== WHAT YOU ARE ASKED TO DO ==
Return every line in the entries below where the word "ribbon" shows up.
BEGIN
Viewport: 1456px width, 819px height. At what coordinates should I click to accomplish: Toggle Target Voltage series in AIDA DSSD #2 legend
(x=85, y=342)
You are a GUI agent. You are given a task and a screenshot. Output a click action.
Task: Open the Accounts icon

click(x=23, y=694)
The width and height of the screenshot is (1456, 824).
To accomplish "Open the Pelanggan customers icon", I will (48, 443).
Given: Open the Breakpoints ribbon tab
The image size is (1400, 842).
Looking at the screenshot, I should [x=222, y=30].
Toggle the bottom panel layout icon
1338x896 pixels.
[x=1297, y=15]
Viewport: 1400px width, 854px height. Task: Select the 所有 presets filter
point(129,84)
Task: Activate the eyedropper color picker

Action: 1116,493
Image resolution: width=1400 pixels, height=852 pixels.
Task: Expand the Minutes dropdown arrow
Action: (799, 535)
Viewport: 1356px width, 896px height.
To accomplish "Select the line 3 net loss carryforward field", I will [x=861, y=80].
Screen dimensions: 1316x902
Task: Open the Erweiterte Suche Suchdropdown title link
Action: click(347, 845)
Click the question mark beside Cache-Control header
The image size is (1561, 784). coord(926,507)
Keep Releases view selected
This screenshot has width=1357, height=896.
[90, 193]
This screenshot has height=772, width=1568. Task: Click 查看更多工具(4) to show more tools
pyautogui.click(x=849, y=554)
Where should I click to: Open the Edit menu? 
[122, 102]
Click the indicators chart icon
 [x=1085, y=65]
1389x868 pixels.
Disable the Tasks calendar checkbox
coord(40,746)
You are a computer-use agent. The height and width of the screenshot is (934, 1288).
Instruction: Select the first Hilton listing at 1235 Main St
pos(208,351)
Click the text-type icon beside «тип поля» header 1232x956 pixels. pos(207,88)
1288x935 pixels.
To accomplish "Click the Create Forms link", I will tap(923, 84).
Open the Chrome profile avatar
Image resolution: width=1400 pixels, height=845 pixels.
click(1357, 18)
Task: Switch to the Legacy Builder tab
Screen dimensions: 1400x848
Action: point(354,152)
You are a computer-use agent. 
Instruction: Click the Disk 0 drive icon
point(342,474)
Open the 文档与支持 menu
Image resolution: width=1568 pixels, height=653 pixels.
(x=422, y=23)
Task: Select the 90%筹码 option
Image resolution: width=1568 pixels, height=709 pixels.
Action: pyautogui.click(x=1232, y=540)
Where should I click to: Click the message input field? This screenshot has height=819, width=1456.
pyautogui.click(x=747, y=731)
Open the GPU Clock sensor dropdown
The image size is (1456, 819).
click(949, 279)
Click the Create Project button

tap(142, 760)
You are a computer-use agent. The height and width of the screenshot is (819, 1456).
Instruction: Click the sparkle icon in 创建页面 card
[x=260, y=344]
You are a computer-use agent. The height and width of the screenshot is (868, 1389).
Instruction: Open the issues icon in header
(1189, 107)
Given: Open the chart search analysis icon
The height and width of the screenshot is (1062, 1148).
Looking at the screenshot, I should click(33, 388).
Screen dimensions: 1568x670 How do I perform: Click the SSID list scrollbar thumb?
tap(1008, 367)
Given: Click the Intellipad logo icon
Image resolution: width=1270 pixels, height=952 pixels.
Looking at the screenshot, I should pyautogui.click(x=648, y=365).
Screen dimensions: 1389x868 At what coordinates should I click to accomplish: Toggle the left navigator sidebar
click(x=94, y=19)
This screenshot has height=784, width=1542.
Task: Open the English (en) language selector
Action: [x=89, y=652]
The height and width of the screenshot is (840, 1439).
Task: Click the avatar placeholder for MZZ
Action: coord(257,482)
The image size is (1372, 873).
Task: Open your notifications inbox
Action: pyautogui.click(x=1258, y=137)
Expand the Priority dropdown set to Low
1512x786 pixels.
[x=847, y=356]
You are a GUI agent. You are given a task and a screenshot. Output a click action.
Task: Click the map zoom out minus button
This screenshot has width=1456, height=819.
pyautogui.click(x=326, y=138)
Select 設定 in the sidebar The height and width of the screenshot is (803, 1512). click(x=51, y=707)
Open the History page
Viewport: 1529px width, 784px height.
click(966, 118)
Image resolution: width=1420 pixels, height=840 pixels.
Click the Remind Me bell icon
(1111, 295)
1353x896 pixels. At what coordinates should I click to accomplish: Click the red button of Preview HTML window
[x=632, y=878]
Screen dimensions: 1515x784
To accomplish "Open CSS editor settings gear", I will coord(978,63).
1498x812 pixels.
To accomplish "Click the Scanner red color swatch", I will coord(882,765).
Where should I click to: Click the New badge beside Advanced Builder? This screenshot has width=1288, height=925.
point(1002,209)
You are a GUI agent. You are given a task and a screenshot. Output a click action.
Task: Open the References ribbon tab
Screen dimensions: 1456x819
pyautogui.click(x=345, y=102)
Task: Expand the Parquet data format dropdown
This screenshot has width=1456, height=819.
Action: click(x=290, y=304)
END
== YOUR SOLUTION ==
Given: Open the Breakpoints ribbon tab
Task: Open the References ribbon tab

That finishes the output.